Reputation: 1411
I'm trying to implement an transform which at some stage in it has a lookup table < 1K in size. This seems to me like it shouldn't pose a problem to a modern graphics card.
But the code below is failing with an unknown error:
from numba import cuda, vectorize
import numpy as np
tmp = np.random.uniform( 0, 100, 1000000 ).astype(np.int16)
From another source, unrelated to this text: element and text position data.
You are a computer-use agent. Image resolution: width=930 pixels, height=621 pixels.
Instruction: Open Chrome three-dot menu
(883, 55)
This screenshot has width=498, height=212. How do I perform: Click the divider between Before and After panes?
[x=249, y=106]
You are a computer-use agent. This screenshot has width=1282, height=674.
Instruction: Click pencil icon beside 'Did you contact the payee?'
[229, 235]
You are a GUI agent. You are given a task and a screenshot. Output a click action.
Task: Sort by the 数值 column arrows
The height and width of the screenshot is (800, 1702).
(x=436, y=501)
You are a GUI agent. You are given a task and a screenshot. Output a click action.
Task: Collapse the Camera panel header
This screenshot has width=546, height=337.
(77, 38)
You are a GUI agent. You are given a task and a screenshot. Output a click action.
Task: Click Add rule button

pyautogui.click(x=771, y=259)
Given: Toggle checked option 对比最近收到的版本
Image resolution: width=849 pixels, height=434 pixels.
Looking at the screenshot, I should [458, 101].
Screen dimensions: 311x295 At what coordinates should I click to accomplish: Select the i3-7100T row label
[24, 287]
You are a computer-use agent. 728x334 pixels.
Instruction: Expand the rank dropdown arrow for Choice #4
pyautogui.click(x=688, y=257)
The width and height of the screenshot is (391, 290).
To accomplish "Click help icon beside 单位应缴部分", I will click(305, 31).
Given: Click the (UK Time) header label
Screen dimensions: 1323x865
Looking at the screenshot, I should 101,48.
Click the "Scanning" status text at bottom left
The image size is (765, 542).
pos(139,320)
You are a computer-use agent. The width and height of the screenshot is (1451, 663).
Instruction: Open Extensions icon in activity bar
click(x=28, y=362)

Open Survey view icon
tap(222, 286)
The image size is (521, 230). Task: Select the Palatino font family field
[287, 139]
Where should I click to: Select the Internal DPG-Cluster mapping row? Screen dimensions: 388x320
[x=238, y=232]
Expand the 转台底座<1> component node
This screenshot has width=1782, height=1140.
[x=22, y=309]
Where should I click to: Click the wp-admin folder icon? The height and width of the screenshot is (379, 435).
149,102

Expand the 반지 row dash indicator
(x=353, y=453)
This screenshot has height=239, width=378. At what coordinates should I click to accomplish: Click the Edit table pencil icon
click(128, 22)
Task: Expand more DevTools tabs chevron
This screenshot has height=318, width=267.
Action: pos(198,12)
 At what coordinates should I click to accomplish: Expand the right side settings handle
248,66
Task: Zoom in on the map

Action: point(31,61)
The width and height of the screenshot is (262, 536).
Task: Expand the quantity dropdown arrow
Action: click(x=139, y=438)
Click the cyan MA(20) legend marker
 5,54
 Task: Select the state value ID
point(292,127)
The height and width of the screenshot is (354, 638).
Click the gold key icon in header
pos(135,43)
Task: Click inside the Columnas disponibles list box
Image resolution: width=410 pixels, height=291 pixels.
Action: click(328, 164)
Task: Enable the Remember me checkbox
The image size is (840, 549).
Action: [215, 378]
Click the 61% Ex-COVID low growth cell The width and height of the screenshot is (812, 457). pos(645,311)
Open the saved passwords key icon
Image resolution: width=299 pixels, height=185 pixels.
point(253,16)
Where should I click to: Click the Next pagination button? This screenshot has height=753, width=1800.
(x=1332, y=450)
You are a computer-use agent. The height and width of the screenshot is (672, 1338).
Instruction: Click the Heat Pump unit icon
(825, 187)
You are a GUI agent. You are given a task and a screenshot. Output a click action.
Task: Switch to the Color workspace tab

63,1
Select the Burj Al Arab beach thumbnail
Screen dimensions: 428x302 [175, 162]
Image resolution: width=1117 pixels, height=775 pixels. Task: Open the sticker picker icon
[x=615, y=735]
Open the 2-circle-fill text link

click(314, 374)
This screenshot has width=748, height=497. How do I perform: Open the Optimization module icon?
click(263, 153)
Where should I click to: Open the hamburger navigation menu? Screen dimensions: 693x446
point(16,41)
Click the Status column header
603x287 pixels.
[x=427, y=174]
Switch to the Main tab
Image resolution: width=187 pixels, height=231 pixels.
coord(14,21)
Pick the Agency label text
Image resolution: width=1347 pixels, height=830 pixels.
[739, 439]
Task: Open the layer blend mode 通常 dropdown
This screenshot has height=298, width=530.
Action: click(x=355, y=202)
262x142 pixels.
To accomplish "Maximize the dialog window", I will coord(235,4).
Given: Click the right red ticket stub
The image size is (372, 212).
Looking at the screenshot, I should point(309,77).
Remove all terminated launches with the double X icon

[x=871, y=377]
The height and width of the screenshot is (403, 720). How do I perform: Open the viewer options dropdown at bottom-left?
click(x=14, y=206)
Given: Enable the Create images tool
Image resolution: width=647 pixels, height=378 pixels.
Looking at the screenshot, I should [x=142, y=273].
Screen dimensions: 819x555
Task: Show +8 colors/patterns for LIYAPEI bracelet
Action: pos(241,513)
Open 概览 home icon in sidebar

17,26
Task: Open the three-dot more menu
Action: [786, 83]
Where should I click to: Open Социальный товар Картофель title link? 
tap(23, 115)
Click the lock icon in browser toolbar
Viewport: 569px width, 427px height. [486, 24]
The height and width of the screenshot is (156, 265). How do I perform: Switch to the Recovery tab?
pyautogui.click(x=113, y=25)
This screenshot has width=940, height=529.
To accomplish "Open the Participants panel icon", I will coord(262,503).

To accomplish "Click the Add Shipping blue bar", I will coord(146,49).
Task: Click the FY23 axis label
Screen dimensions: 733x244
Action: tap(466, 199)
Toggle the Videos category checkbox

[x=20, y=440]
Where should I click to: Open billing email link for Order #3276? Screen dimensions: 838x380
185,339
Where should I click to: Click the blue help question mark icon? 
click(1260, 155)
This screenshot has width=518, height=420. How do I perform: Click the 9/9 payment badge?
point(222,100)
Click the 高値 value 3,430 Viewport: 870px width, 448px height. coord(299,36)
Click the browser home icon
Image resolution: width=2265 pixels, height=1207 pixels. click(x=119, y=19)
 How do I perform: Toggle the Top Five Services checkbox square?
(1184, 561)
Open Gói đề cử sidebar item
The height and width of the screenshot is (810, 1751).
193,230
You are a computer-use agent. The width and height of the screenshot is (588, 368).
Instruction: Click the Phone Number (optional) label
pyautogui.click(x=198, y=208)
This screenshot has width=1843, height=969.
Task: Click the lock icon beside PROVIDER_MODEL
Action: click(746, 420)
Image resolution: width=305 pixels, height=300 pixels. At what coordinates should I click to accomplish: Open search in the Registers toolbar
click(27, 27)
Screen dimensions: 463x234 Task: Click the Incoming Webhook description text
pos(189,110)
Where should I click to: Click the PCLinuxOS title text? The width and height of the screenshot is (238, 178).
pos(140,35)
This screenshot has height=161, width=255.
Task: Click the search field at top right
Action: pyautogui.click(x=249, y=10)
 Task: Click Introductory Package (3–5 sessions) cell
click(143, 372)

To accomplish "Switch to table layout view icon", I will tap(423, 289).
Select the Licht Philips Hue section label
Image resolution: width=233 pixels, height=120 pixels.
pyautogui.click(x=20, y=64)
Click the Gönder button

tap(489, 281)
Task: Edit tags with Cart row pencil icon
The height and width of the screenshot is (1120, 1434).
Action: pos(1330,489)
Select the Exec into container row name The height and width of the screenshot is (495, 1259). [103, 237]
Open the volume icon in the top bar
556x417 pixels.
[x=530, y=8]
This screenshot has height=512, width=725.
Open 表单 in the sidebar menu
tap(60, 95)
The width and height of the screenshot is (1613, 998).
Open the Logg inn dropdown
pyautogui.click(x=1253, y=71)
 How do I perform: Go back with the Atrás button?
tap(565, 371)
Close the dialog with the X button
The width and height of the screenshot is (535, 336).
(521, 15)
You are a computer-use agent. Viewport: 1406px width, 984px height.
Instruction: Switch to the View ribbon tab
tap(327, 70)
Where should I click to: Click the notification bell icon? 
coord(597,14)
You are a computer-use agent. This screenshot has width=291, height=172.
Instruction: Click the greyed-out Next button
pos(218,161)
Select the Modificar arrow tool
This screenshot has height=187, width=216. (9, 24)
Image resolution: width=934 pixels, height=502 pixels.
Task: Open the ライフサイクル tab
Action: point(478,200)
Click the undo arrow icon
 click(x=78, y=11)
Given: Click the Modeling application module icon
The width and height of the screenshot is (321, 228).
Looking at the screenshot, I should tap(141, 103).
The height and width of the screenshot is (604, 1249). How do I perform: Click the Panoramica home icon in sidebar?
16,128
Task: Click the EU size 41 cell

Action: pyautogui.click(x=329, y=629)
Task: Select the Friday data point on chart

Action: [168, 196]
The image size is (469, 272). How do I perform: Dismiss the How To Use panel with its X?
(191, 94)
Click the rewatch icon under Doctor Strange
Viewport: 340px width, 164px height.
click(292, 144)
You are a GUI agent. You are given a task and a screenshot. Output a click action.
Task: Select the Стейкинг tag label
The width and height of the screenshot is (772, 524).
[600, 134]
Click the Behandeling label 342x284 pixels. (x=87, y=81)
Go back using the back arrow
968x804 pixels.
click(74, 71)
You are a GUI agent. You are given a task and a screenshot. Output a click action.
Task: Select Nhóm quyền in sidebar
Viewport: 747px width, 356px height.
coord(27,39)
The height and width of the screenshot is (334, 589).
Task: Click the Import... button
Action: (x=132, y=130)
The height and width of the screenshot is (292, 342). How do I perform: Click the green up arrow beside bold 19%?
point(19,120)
tmp_device = cuda.to_device( tmp )
lut = np.arange(100).astype(np.float32) * 2.5
lut_device = cuda.to_device(lut)
@cuda.jit(device=True)
def lookup(x):
return lut[x]
@vectorize("float32(int16)", target="cuda")
def test_lookup(x):
return lookup(x)
test_lookup(tmp_device).copy_to_host() # <-- fails with cuMemAlloc returning UNKNOWN_CUDA_ERROR
What am I doing against the spirit of numba.cuda?
Even replacing lookup
with the following simplified code results in the same error:
@cuda.jit(device=True)
def lookup(x):
return x + lut[1]
Once this error occurs, I am essentially no longer able to utilize the cuda context at all. For instance, allocating a new array via cuda.to_device
results in a:
numba.cuda.cudadrv.driver.CudaAPIError: [719] Call to cuMemAlloc results in UNKNOWN_CUDA_ERROR
Running on: 4.9.0-5-amd64 #1 SMP Debian 4.9.65-3+deb9u2 (2018-01-04)
Driver Version: 390.25
numba: 0.33.0
Upvotes: 3
Views: 597
Reputation: 1411
The above code is fixed by modifying the part in bold:
@cuda.jit(device=True)
def lookup(x):
lut_device = cuda.const.array_like(lut)
return lut_device[x]
I ran multiple variations of the code including simply touching the lookup table from within this kernel, but not using its output. This combined with @talonmies' assertion that UNKNOWN_CUDA_ERROR usually occurs with invalid instructions, I thought that perhaps there was a shared memory constraint that was causing the issue.
The above code makes the whole thing work. However, I still don't understand why in a profound way.
If anyone knows and understands why, please feel free to contribute to this answer.
Upvotes: 1